You're just ticked because the Ninth's incompetence was laid bare, again.

Posted by: federalist | Mar 24, 2009 3:13:21 PM

Scott, you are quite mistaken about the status of this holding as dicta. "But where a decision rests on two or more grounds, none can be relegated to the category of obiter dictum." Woods v. Interstate Realty Co., 337 U.S. 535, 537 (1949).

No, I'm not missing any point here. Decision on multiple grounds is not that unusual, and the Supreme Court may deem it advisable where the lower court has screwed up badly on both grounds, as is the case here.
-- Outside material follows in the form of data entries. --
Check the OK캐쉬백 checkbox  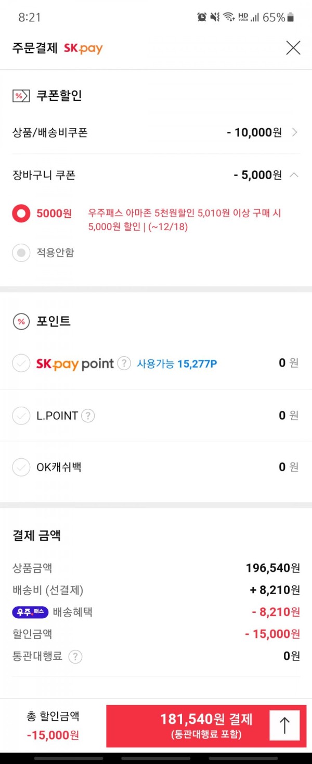tap(21, 468)
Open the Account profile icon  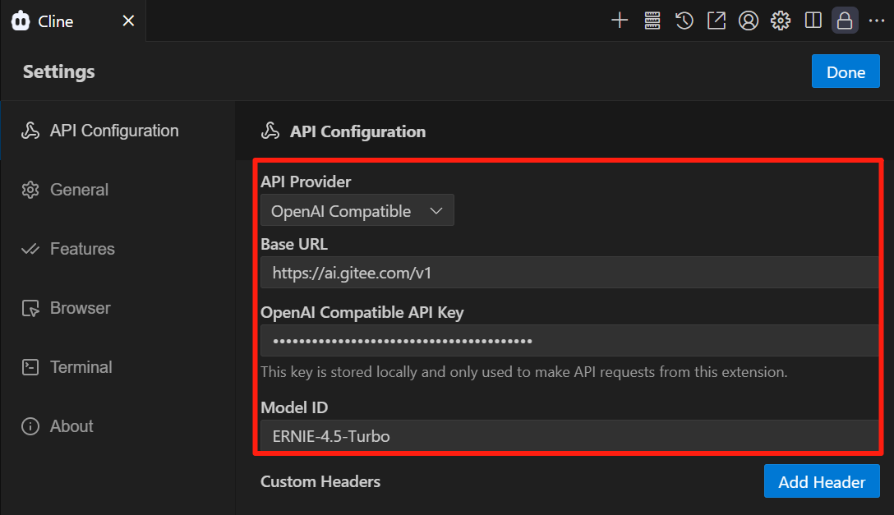tap(749, 21)
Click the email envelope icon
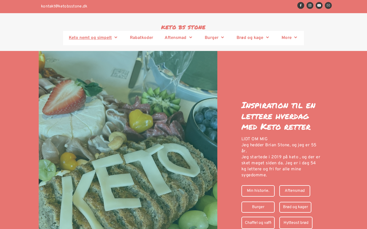The width and height of the screenshot is (367, 229). tap(328, 5)
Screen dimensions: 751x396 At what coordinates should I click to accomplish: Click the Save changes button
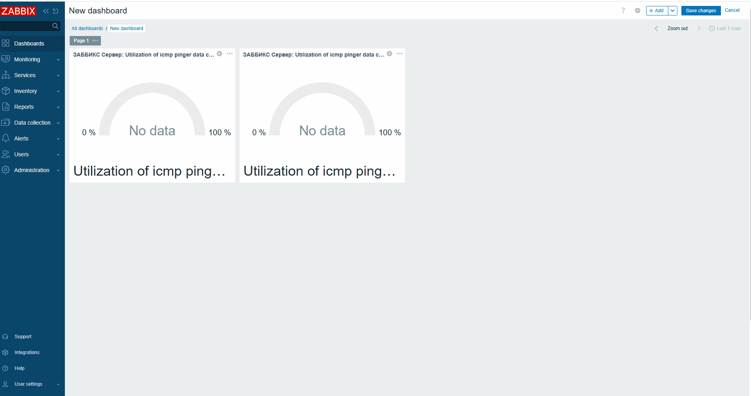coord(701,11)
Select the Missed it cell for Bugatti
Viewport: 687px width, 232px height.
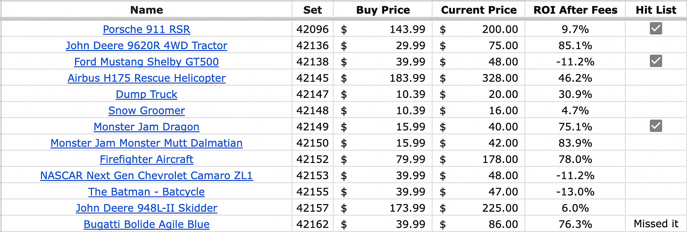pos(656,224)
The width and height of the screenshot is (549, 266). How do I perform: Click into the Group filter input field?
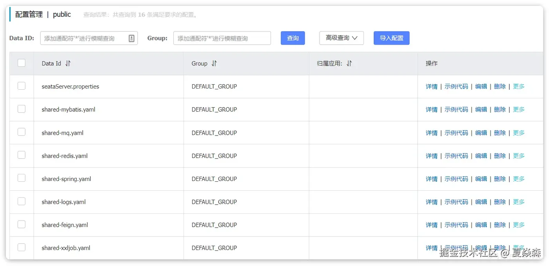[x=222, y=38]
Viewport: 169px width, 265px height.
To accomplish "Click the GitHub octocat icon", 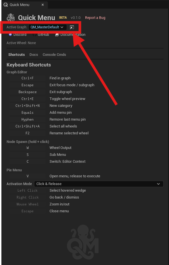I will coord(35,34).

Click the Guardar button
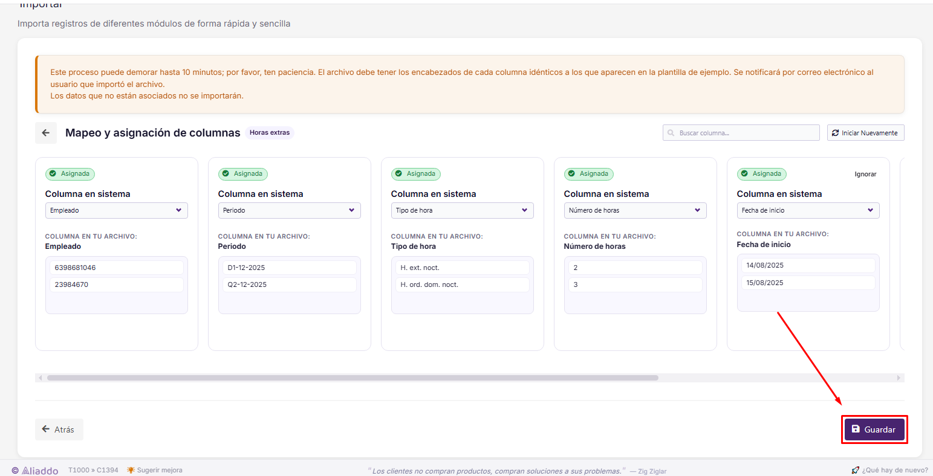tap(874, 429)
The application of 2254(d) to summary dispositions may present difficulties in other cases where the case the petitioner presented to the state court could not be disposed of without resolving genuinely disputed facts, but that issue is not presented in this case. Hence, the Court can quite legitimately decide it on 2254(d) grounds without deciding how that statute would apply in different circumstances.

Posted by: Kent Scheidegger | Mar 24, 2009 4:02:56 PM

Also, you appear to believe that the Court decided the de novo point first and then went on to the AEDPA point, unnecessarily in your view. In the copy of the opinion I downloaded, Part II comes before Part III.
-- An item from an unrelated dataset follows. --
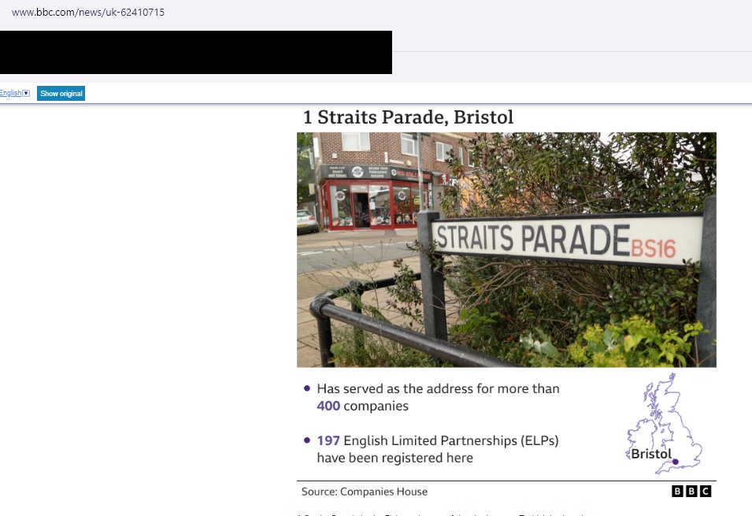Click the red shopfront in the photo
This screenshot has width=752, height=516.
tap(370, 197)
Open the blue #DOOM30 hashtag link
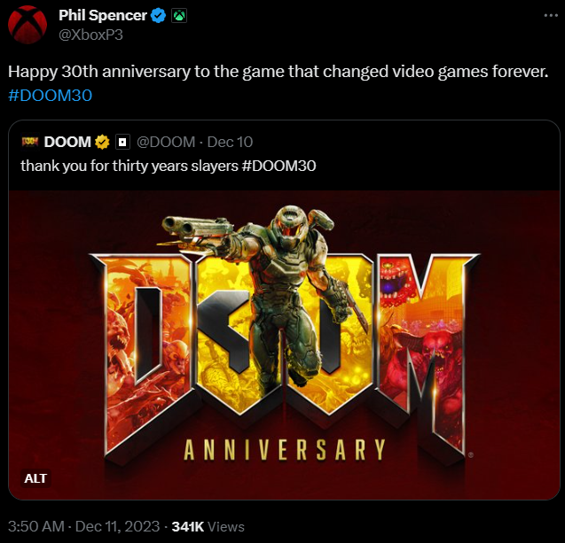565x543 pixels. [x=50, y=96]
Posted by: Kent Scheidegger | Mar 24, 2009 4:04:57 PM

Kent, I do think you are missing the point. As federalist said: "If it doesn't fly de novo, it doesn't fly under AEDPA either." We all seem to agree on that. Accordingly, the Court did not need the AEDPA discussion if it were to rest one of its holdings (and let's assume they are both holdings) on de novo review. That's the point: that Part II was unnecessary to the outcome.

Further, the point is not that it isn't "advisable" to further elaborate on AEDPA. In fact, for the sake of argument let's assume that it was advisable to do so. But, my point (and I’ll speak for myself) was that it in many cases it's advisable to not be minimalist, yet CJ Roberts usually declines to do so. In other words, if a Justice is going to espouse a minimalist approach as central to his judicial philosophy, then I wouldn't expect him to abandon it when its convenient to do so.
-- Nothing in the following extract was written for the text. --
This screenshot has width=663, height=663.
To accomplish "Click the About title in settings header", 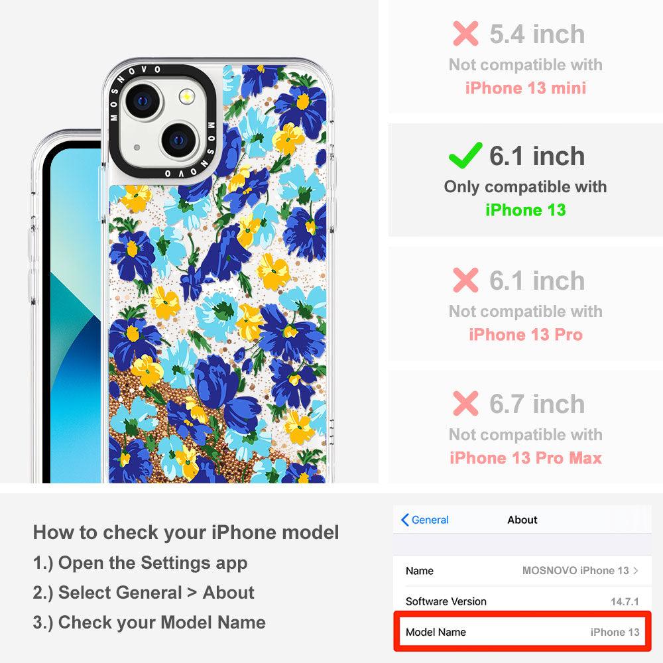I will pyautogui.click(x=522, y=520).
Posted by: DEJ | Mar 24, 2009 4:17:47 PM

"In the copy of the opinion I downloaded, Part II comes before Part III."

Sheesh, can't we agree to disagree without getting snarky?

As for the merits of our disagreement, I agree that the Court probably will not treat Part II as dicta. But that doesn't change the fact that it was entirely unnecessary to resolve the case (which is why I characterized it as "essentially dicta").

Finally (and I confess I don't have a lot of knowledge in this area), my understanding of the rule from Woods applies to alternative holdings. Here, however, the Court's conclusion in Part II is essentially subsumed within its conclusion in Part III (i.e., if the claim fails when reviewed de novo, it will necessarily fail when reviewed under AEDPA). Under these circumstances, would Woods apply?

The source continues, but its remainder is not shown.